Instructions for the task.
Below are entries; output exactly the lines from the one with "Tick Terminate a" to the one with "Task: Click the Overwrite", both included, and nothing else.

Data shown.
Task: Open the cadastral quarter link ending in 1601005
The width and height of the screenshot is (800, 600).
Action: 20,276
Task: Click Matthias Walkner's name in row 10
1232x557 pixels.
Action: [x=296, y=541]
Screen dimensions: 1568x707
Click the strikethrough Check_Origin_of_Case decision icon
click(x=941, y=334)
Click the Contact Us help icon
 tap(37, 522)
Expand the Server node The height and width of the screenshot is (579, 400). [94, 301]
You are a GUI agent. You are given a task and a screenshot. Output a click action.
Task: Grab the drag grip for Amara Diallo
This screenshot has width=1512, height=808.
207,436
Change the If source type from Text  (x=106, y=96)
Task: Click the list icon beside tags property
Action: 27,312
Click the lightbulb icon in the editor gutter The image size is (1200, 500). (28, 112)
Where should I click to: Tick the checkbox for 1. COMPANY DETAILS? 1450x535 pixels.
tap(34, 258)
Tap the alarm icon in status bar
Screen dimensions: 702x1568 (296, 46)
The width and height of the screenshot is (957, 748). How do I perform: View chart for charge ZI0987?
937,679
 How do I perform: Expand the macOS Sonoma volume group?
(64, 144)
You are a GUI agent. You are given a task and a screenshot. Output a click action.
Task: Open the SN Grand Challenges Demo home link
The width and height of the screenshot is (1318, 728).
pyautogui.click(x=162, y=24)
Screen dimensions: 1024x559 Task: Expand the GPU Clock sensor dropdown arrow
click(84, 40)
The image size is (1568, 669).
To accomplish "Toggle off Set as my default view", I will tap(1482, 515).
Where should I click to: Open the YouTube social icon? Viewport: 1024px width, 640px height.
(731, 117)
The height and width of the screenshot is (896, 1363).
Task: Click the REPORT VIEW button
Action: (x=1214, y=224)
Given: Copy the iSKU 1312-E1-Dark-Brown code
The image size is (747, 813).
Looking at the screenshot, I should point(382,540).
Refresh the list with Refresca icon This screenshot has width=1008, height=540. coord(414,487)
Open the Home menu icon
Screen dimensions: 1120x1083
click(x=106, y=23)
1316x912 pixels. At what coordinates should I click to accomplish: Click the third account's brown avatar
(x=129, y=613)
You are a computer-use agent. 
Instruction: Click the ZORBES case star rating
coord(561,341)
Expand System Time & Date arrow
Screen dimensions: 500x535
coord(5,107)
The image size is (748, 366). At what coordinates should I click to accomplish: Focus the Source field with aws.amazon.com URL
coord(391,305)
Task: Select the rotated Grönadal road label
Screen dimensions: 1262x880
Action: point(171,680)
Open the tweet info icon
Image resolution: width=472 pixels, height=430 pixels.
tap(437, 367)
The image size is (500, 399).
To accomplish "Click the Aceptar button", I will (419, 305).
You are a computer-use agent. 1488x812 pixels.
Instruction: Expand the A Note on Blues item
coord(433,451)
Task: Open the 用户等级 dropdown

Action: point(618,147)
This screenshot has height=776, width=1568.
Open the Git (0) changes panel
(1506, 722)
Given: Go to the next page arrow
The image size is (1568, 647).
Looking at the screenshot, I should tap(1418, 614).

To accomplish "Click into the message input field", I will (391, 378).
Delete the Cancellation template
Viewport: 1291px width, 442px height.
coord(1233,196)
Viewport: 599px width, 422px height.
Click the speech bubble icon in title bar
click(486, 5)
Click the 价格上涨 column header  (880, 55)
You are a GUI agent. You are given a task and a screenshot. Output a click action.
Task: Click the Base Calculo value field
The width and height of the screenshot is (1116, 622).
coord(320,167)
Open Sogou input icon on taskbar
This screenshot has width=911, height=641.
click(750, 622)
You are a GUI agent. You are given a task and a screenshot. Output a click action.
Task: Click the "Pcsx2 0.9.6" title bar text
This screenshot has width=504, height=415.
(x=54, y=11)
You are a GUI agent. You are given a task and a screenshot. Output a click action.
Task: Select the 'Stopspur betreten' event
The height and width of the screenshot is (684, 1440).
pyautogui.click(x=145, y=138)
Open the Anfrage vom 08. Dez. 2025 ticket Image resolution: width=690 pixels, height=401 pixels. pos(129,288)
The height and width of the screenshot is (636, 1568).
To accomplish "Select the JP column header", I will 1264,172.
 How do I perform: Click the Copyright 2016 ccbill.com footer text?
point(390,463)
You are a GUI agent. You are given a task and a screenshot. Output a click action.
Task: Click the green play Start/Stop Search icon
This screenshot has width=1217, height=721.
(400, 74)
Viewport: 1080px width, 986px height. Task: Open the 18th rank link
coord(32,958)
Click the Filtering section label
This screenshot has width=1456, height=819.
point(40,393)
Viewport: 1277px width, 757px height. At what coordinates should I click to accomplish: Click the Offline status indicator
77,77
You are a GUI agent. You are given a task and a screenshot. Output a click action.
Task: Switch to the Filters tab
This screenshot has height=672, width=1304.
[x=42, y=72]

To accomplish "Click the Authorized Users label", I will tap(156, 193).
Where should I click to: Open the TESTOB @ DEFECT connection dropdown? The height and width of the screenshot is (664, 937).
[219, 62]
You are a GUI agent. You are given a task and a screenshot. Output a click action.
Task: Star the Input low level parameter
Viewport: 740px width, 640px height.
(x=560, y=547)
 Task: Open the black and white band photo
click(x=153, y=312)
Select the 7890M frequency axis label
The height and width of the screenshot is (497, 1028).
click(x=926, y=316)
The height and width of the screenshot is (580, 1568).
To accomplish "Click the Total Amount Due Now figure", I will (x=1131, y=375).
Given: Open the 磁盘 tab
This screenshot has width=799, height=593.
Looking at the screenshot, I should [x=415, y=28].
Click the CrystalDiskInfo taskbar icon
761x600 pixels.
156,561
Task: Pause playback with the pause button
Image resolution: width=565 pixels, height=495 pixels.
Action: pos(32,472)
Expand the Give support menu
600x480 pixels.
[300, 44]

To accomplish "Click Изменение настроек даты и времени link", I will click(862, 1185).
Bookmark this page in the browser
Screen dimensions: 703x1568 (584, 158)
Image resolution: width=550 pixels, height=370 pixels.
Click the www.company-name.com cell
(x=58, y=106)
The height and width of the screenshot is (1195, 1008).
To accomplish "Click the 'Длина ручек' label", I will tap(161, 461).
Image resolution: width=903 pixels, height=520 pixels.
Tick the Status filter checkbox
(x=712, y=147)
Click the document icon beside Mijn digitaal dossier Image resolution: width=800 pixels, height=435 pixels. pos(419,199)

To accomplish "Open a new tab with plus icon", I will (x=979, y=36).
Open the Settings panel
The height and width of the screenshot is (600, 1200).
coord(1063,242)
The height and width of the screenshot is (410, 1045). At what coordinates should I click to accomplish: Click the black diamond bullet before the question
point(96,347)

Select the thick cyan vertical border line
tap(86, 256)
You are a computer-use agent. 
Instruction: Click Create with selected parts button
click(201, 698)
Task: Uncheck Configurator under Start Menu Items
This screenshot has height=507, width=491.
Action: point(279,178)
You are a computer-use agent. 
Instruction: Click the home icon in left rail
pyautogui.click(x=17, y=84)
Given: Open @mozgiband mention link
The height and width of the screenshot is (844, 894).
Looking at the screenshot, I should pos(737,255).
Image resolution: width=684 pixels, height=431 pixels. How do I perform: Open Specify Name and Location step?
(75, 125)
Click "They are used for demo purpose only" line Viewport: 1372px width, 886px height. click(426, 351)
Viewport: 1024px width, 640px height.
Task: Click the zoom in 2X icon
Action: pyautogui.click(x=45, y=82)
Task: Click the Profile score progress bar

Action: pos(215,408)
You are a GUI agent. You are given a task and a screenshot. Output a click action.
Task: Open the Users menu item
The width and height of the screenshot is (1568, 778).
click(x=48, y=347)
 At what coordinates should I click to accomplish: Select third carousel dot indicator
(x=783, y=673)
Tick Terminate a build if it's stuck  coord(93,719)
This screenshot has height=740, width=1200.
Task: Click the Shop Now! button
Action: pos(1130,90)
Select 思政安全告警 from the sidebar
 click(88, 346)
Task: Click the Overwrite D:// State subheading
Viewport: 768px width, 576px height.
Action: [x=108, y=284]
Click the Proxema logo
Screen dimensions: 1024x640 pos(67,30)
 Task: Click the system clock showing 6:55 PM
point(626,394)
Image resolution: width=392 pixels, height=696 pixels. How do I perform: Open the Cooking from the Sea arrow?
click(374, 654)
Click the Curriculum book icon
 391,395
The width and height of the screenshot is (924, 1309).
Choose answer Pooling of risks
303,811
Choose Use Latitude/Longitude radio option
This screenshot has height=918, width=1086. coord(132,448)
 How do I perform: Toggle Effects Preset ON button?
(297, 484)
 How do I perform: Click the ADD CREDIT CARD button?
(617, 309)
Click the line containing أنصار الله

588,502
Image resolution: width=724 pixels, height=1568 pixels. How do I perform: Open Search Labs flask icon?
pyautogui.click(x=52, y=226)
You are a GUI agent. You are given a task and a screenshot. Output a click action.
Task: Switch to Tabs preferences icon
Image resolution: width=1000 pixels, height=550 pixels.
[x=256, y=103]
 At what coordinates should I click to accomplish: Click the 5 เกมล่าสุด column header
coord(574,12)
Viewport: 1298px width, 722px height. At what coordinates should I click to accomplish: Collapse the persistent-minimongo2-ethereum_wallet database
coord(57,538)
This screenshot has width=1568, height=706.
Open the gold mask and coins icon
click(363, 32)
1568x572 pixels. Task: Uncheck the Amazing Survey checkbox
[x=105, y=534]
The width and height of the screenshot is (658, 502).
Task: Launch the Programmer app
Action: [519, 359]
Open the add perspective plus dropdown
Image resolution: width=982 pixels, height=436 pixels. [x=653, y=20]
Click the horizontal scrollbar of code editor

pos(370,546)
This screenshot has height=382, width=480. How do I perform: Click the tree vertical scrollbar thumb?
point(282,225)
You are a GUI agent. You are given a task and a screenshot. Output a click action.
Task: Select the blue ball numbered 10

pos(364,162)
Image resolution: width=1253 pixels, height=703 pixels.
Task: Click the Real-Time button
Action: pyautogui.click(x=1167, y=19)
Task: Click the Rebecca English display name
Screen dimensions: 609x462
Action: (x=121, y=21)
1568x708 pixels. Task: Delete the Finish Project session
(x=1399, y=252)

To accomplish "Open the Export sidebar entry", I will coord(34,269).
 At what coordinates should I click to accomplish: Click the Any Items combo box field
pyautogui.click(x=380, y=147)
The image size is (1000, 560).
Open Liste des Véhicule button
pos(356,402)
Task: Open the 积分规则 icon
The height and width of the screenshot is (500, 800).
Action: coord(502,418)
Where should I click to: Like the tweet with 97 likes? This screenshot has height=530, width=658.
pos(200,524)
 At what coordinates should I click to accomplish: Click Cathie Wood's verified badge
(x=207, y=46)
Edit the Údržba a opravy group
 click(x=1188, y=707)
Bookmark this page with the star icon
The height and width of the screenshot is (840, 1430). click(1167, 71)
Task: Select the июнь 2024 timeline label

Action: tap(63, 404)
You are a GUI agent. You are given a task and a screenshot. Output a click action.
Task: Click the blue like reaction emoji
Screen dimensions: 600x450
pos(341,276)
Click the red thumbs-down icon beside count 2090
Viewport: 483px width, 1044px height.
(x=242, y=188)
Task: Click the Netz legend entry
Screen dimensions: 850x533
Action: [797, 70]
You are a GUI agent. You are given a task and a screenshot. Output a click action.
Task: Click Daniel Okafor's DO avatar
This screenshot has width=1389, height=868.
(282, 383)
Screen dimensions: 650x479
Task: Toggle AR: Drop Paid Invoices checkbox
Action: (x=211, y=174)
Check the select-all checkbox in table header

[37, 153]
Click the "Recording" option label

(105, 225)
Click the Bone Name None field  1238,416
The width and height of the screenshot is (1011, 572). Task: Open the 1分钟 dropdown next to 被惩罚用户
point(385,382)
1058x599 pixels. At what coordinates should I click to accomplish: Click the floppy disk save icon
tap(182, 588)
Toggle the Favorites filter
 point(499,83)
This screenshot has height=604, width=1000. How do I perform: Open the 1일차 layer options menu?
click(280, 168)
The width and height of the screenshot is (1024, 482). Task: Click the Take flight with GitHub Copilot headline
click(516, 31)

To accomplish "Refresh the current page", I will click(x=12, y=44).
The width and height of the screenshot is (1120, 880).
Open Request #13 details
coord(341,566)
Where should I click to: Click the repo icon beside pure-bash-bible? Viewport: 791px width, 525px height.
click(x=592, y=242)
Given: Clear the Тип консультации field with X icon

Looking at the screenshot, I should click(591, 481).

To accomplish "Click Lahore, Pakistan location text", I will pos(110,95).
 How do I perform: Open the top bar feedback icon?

Exercise response.
Tick Terminate a build if it's stuck  coord(93,719)
This screenshot has height=740, width=1200.
Task: Click the Shop Now! button
Action: pos(1130,90)
Select 思政安全告警 from the sidebar
 click(88, 346)
Task: Click the Overwrite D:// State subheading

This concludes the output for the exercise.